Сотня товарищей мчалась рядом с Иванкой, но он их не видел, считая, что он один по полю гонит дворян.
Острожек Хованского остался далеко позади, Иванка позабыл о нем.
В пылу скачки мелькнуло лицо Кузи.
В туче пыли выплыл и скрылся Уланка, лицо его было покрыто кровью, казалось — с него сорвана вся кожа. Он гнался за одним из дворян, потрясая саблей, невнятно и дико крича и, словно пот за работой в кузне, привычным движением стирая рукавом с лица кровь.
Мясник Леванисов промчался, обгоняя Уланку, с поднятой палицей и обрушил ее на железный шлем московского дворянина. Курносый стрелец Костя Волосяник весело крикнул:
— Иванка, держись! — и несколько мгновений скакал с ним рядом… Потом, объезжая куст, Иванка его потерял из виду. Конь перескакивал через тела упавших людей. Изменники-дворяне спасались бегством. Вот они повернули к Великой, надеясь уйти вплавь, но полсотни посадских перехватили им путь к отступлению.
Когда Иванка примчался к берегу, здесь псковитяне, прижав к воде, окружили пяток оставшихся в живых псковских изменников и, обезоружив, уже вязали их к седлам.
Далеко позади, возле города, еще грохотали пушки, между кустарниками вдали мелькали всадники, еще продолжалась битва, палили пищали, стелился дым от сожженного острожка, а тут у реки все стихло. Дворян крутили деловито, без криков, с сознаньем победы и справедливого возмездия за измену.
Двое стрельцов вязали к седлу Сумороцкого. Уланка с лицом и бородой, залитыми кровью, подскакал к нему и ткнул кулаком в скулу.
— Эй, не балуй! Расправа им впереди! — сурово крикнул один из стрельцов.
Тогда Уланка, словно впервые почуяв боль, зажал обеими руками лицо и, забежав по колено в воду, стал мыться. Вода рядом с ним покраснела. Иванка снял шапку и рукавом, как Уланка, вытер лицо. Речная прохлада коснулась темени и шевельнула мокрые от пота волосы…

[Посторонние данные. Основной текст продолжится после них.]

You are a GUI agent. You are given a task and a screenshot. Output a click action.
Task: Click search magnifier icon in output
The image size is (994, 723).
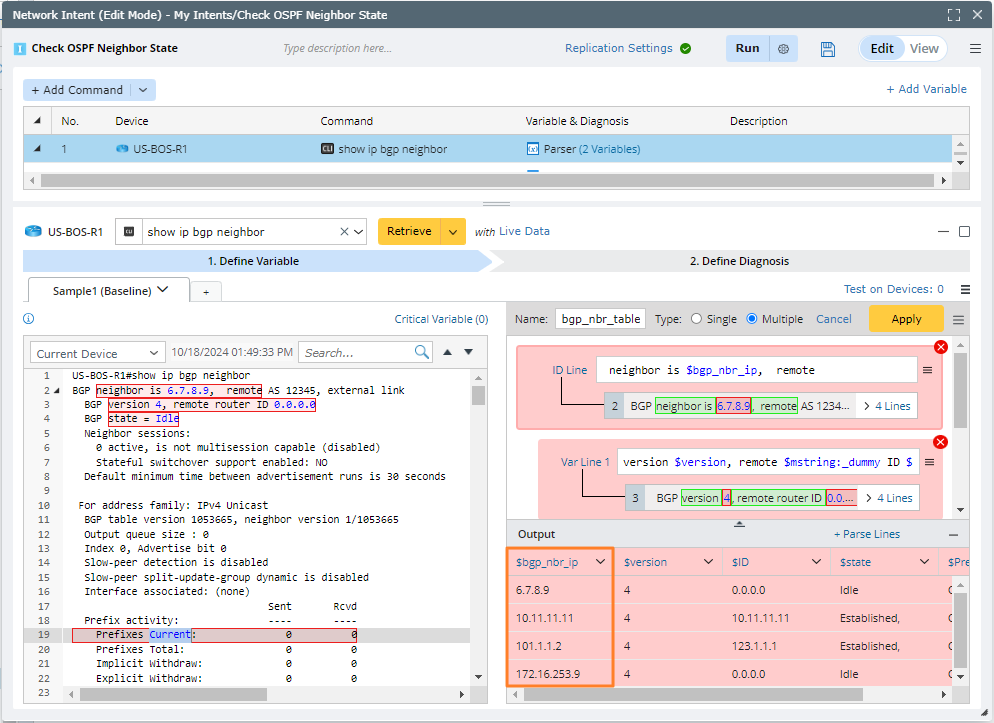point(422,353)
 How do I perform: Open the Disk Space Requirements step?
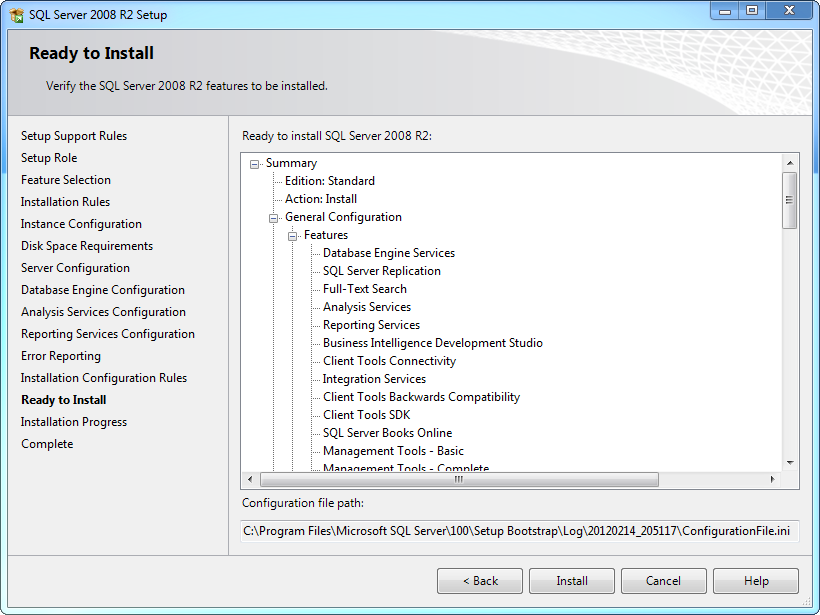click(x=87, y=245)
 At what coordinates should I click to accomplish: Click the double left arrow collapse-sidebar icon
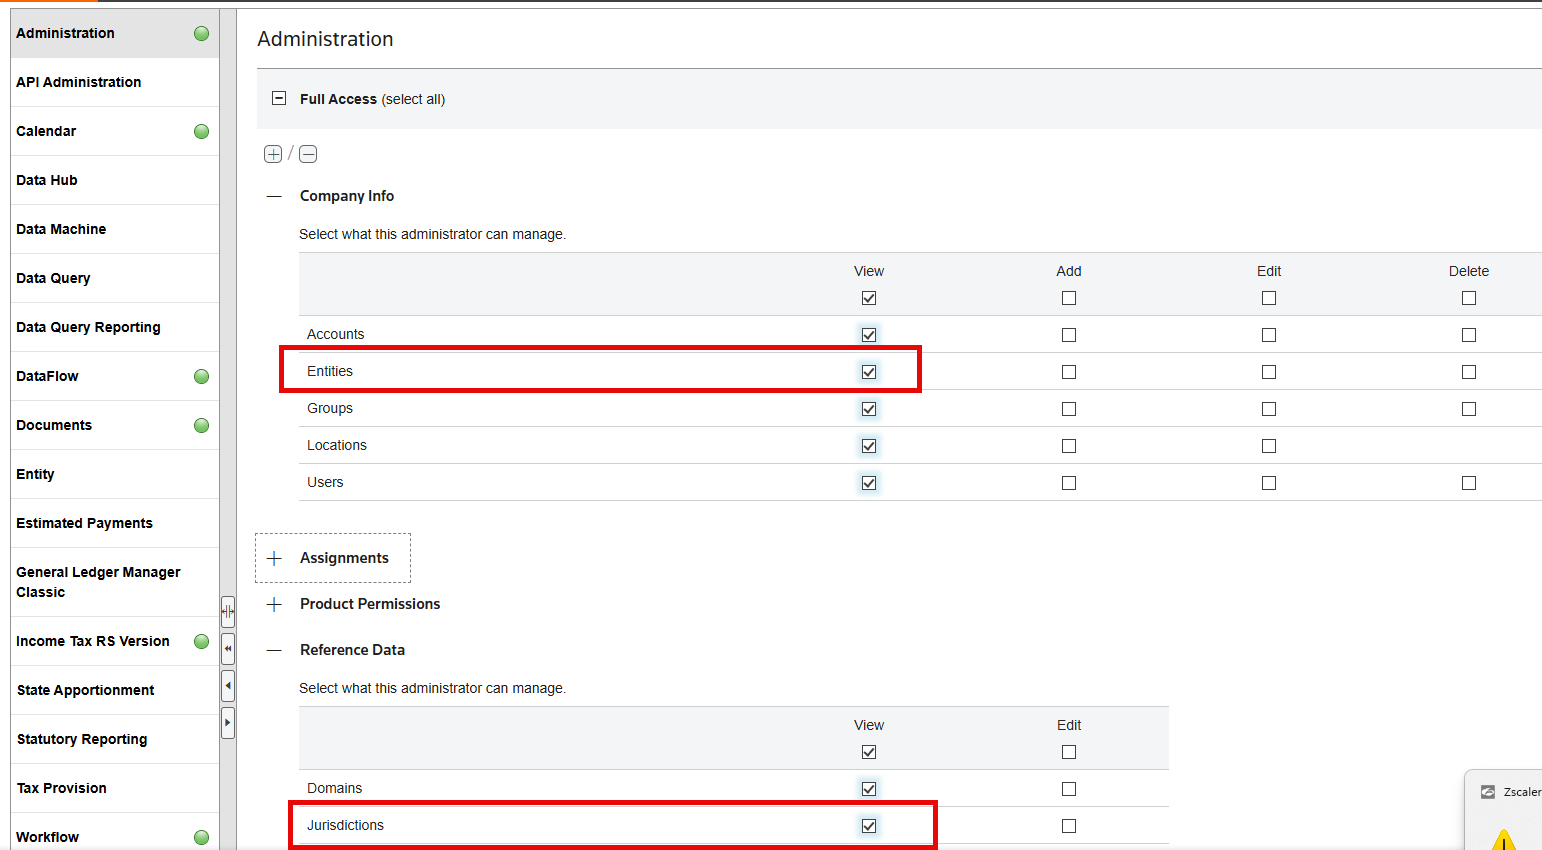228,648

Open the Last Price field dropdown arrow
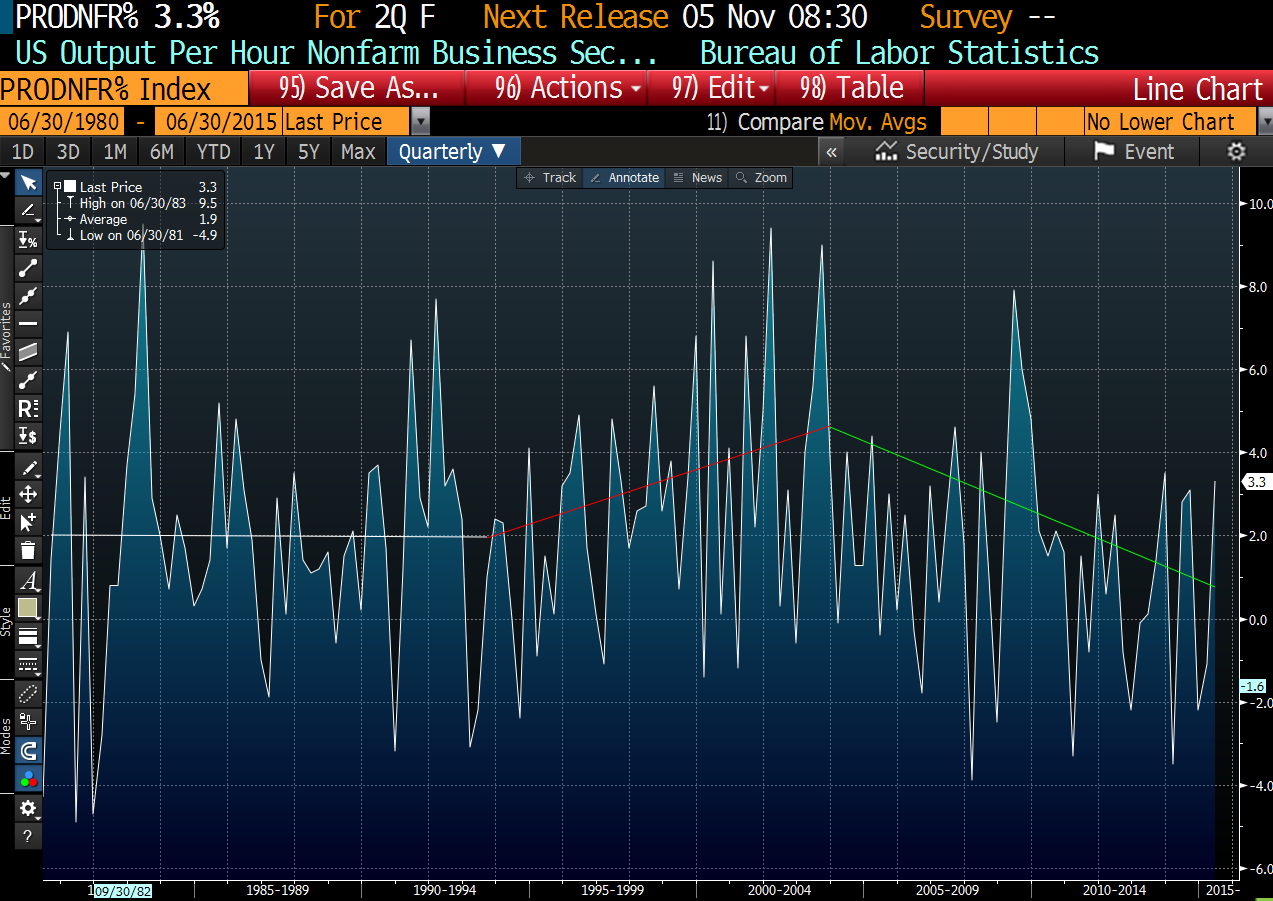tap(421, 122)
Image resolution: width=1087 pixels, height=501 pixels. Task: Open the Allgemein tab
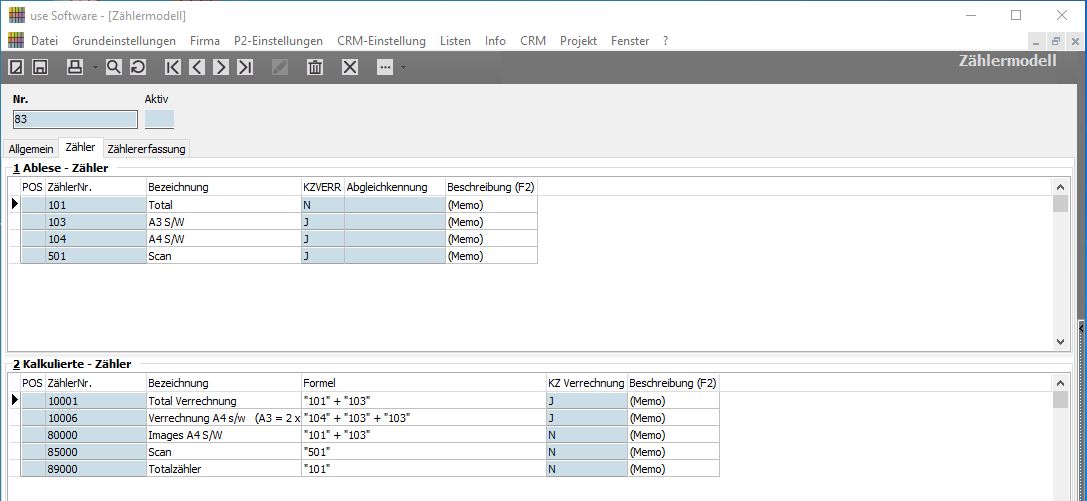coord(31,148)
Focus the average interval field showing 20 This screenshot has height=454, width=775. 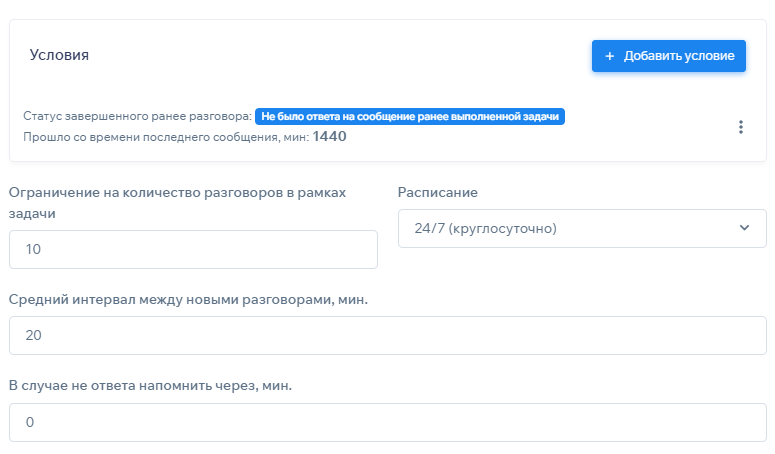click(x=387, y=335)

Когда конный отряд, пленивший изменников, возвращался в Завеличье, последние разбитые остатки москвичей, отстреливаясь, отходили в лес, в сторону литовского рубежа.
Иванка объехал убитую лошадь, из брюха которой расползлась на траву сизо-красная масса кишок. Сзади Иванки, прижав к лицу шапку, ехал Уланка. Повод его коня был зацеплен за левую ногу Иванки.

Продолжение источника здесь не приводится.